Publié le 29 novembre 2020

« Ah si tu déchirais les cieux ! »

Retrouvez ci-dessous l’homélie de Mgr Emmanuel Gobilliard, pour le premier dimanche de l’Avent, dimanche 29 novembre 2020.

 

« Ah ! Si tu déchirais les cieux, si tu descendais,
les montagnes seraient ébranlées devant ta face. »

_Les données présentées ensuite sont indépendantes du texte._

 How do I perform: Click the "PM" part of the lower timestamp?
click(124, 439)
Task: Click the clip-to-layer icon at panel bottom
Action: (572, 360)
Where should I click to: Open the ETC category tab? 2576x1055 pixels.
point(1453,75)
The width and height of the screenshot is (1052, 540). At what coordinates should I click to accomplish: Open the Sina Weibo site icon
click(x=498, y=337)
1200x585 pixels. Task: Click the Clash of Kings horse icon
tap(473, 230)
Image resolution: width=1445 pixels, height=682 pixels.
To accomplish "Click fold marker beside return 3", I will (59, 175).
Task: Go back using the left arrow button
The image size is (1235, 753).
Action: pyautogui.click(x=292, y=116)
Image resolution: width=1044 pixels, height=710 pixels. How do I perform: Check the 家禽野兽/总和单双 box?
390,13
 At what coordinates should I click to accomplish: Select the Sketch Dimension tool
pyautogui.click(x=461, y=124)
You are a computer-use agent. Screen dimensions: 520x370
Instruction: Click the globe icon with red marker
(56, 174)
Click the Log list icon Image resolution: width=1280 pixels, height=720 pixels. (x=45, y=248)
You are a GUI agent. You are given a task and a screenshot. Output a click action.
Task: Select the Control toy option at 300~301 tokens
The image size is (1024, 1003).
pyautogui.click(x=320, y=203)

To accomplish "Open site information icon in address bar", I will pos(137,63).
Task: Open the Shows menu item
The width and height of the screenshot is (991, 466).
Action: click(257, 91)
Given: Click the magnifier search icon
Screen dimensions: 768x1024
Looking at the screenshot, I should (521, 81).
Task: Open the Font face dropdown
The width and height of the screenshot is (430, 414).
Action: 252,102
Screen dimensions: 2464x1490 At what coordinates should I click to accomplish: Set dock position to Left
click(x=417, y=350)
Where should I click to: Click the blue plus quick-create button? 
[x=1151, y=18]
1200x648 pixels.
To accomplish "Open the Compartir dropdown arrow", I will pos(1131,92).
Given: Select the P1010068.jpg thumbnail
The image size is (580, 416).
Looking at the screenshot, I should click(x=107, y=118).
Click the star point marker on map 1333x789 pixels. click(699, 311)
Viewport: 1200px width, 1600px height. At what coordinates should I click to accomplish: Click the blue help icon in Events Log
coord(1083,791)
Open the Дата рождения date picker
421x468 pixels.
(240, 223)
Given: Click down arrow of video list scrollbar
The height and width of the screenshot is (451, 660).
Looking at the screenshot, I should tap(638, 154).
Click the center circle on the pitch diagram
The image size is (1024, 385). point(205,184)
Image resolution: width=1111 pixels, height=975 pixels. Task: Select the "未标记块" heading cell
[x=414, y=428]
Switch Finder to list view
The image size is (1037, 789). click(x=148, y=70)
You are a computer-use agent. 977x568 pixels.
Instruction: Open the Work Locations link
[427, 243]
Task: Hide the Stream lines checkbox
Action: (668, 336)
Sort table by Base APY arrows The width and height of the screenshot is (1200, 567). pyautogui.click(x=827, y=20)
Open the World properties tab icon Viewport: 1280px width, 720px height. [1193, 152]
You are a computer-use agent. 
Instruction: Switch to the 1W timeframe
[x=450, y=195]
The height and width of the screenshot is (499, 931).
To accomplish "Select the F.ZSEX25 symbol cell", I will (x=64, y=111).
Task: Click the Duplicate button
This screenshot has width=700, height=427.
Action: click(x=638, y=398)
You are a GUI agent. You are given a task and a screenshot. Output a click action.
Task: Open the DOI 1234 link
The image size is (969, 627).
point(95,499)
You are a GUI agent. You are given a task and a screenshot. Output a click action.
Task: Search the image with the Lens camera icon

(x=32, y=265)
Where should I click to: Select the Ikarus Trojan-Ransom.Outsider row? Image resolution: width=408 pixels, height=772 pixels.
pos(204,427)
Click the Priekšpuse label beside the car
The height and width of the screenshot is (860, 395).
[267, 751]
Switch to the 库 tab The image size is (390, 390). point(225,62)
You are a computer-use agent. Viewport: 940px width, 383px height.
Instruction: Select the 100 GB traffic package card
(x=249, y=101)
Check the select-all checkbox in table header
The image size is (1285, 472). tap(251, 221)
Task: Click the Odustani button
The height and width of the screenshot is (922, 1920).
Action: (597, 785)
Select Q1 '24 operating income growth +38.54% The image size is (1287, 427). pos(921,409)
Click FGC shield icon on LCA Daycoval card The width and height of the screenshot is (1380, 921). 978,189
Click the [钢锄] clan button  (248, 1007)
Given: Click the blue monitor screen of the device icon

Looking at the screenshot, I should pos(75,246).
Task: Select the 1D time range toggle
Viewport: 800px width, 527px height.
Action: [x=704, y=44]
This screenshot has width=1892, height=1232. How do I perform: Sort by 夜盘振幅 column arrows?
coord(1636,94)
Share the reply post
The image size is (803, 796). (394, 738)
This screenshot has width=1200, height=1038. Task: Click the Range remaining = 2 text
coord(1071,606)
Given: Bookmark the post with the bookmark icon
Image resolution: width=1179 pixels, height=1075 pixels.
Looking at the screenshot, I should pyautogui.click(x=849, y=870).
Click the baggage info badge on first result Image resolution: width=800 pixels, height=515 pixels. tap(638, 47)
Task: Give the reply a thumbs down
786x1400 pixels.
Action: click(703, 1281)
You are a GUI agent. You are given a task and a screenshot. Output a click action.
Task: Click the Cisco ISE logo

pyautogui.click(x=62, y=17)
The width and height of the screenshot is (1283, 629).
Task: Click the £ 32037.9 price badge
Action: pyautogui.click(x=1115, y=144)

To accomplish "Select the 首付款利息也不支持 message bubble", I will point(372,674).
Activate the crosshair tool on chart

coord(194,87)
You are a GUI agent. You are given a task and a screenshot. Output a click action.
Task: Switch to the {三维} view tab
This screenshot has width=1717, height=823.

Ce cri du prophète est aussi le nôtre et il est tellement légitime que nous le chantons souvent. Il peut s’exprimer de différentes façons : « Je veux voir Dieu, le voir de mes yeux. » « Montre-nous ton visage ! » Nous aimerions tellement que Dieu se manifeste dans sa puissance et sa gloire, dans sa majesté, dans sa victoire ! A telle personne que nous n’arrivons pas à persuader de l’existence de Dieu, nous voudrions tellement qu’il se manifeste. Ne nous est-il jamais arrivé de penser : « Ah lorsqu’il mourra, celui-là, il verra combien il s’est trompé, il verra qu’il aurait mieux fait de ne pas se moquer des chrétiens, il verra que sa richesse ne lui aura servi à rien ! » Derrière ces réflexions il y a à la fois le désir blessé de voir Dieu se manifester de façon directe, et le constat de notre impuissance à faire aimer l’amour, à transmettre le message de l’Evangile. Alors nous crions vers Dieu et nous lui disons : « Déchire les yeux et descends ! » Et nous constatons, comme le prophète à la fin de notre lecture : « Mais tu nous as caché ton visage ! » Pourtant ce que désirait tant Isaïe s’est produit. Ce visage, si longtemps caché, cette face de Dieu, qu’on ne pouvait pas voir sans mourir, nous est apparue. Isaïe avait raison, mais nous avons tort en désirant la même chose que lui, parce qu’entre Isaïe et nous, il y a le visage de Jésus. Alors si nous crions encore vers Dieu pour qu’il montre sa gloire, c’est que nous n’avons pas su accueillir notre Dieu tel qu’il est ! Nous continuons de vouloir qu’il soit tel que nous l’imaginons, tel que nous l’idéalisons. Nous sommes comme les apôtres lorsqu’ils demandaient à Jésus -qui plus est après la résurrection- : « Seigneur, est-ce maintenant le temps où tu vas rétablir le royaume pour Israël ? »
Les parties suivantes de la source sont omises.